Worth seeing: | for the visual spectacle of Barbie and Action Man dolls coming to life in the imagination of Steve Carell's PTSD sufferer |
Director: | Robert Zemeckis |
Featuring: | Steve Carell, Eiza González, Falk Hentschel, Gwendoline Christie, Janelle Monáe, Leslie Mann, Leslie Zemeckis, Matt O'Leary, Merritt Wever, Neil Jackson, Stefanie von Pfetten |
Length: | 116 minutes |
Certificate: | 12A |
Country: | US |
Released: | 1st January 2019 |
WHAT’S IT ABOUT?
Mark Hogancamp (Steve Carell) has never fully recovered from a severe beating he received at the feet of a group of guys he’d told that he liked to wear women’s shoes.
The assault emptied his mind of everything that came before it and the only way he can now make sense of the world around him is by building his own toy town, populating it with dolls representing the people in his life and taking photographs of the scenes as he uses them to act out stories.
But the arrival of a new neighbour, Nicol (Leslie Mann), forces him to re-evaluate his life and his relationships with the people in it.
WHAT’S IT LIKE?
Based – as is so often the case – on an unlikely real story, Welcome to Marwen is a visually original, heart-warming examination of Post Traumatic Stress Disorder, which never quite lives up to its potential.
It’s striking cinematography blends real-life actors with Barbie and Action Man-style dolls, representing him and the people in his life, from his physiotherapist and health visitor to a local shop-keeper and his new neighbour.
In his world, Mark himself is represented by a military Captain, who’s constantly having to be rescued from Nazi oppressors by the strong women around him.
The film is at its best when the dolls come to life and it’s particularly clever when the dolls switch between being protagonists and props within the same scene.
But emotionally, the film feels oddly cold – or simplistic. Necessarily, Mark has turned off his memories and shut down his emotions, but this makes it hard to identify with him and his reawakening isn’t entirely convincing – and is more simplistic than coherent. The strongest moments include his response to the arrival of the “girl next door,” as she unwittingly helps him unlock his heart. And this contrasts so starkly with the rest of his outlook that much of this element of the plot feels at best naive and at worst mawkish.
But the inevitable lack of a back-story – or at least a clear and coherent past – makes it difficult to engage with Mark’s plight – we’re told he was the victim of a hate crime, but we never really get a sense of why it was that he was attacked – he was conventionally dressed at the time of the beating. And while it’s understandable that he might want to blank the trauma from his memory, he seems to have no interest in what happened in his life beforehand. It’s clear that all of the women in his life now are newcomers since the assault – so what’s happened to the people who knew and loved him beforehand? Or did his eccentricity predate the attack, rather than stem from it?

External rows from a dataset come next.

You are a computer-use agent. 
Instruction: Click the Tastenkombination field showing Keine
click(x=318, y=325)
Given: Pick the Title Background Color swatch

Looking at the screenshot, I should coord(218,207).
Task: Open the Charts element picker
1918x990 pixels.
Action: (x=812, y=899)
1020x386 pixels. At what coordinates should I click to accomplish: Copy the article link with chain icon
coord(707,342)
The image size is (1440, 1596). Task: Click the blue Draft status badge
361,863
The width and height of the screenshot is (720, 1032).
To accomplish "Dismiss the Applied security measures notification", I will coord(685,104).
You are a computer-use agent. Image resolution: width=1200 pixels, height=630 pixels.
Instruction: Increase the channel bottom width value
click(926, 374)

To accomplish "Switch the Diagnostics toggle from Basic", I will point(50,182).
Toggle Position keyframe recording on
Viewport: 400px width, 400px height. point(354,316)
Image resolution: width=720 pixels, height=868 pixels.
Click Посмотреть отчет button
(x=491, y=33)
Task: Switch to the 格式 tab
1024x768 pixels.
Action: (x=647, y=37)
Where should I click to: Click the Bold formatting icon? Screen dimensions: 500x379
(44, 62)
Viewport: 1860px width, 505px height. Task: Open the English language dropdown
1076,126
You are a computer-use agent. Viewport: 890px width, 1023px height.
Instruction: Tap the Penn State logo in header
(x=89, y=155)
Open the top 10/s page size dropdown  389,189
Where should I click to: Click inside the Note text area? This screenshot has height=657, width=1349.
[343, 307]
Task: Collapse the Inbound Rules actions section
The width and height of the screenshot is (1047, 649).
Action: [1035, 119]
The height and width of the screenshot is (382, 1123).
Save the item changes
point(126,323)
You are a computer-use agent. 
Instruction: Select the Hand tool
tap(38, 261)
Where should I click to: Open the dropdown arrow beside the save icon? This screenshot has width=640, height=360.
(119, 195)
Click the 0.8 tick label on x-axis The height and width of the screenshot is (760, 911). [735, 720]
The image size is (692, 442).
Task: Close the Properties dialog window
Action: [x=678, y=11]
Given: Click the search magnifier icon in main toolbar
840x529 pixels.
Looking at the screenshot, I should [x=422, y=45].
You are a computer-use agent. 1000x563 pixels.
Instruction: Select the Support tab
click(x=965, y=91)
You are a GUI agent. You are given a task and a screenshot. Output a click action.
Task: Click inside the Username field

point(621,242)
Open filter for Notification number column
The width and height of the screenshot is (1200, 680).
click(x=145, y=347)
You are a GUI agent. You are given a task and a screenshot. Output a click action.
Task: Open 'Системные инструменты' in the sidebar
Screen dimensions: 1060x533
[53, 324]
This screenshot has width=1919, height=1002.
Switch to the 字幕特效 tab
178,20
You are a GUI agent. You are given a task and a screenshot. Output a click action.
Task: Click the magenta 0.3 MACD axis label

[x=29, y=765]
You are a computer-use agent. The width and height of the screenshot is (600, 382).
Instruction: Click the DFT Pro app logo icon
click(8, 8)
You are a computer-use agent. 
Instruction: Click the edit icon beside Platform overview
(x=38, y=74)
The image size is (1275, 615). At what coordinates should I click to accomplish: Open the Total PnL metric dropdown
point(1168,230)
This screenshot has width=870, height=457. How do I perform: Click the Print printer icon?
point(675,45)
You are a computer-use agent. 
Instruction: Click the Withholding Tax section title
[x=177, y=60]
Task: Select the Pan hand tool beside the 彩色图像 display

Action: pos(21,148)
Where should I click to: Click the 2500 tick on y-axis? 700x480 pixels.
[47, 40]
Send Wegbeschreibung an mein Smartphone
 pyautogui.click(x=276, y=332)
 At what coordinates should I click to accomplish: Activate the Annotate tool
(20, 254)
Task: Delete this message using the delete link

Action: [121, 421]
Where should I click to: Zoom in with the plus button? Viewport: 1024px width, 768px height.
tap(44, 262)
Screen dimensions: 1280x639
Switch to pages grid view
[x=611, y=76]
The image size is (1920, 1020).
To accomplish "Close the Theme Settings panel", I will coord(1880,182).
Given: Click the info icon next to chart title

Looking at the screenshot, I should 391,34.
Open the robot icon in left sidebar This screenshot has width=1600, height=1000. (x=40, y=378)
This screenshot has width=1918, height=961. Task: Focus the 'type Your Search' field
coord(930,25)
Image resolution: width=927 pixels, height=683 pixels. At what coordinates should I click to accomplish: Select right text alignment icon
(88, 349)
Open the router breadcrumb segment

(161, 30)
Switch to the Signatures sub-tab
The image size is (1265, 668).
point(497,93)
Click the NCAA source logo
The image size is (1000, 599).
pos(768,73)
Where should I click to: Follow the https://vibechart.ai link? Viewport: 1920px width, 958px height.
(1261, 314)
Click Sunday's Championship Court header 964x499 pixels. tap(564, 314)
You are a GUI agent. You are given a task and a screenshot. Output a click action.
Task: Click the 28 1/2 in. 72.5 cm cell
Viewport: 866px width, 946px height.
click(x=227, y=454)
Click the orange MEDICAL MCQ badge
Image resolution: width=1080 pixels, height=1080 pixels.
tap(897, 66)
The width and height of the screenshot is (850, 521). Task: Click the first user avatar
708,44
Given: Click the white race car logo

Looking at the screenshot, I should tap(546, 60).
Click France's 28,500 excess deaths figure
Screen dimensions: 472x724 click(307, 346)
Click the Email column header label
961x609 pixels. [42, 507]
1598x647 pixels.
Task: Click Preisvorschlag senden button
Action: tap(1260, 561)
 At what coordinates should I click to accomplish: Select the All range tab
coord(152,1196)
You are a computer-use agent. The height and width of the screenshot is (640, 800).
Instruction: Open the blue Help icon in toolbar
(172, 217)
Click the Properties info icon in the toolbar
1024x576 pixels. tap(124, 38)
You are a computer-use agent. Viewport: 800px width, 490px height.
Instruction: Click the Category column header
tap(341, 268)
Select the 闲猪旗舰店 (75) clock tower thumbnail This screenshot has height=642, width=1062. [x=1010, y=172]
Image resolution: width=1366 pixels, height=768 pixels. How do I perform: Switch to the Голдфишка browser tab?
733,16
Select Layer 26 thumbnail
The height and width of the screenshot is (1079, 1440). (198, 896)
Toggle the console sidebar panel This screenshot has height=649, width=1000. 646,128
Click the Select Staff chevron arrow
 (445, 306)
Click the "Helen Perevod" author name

And then there’s the resulting art – he exhibits photographs of his installations; is knowledge of his history required to appreciate or understand his work? Without that, it’s just photographs of dolls – but does his traumatic experience change that?
Coming from a director as competent as Robert Zemeckis and with a star as versatile as Steve Carell, Welcome to Marwen is a refreshing attempt to explore themes that don’t often get a look-in in Hollywood, but it disappointingly ends up displaying as little vitality as the Barbies and Action Man dolls lurking in your own home, as they add plenty of life to these lumps of plastic, but not enough heart.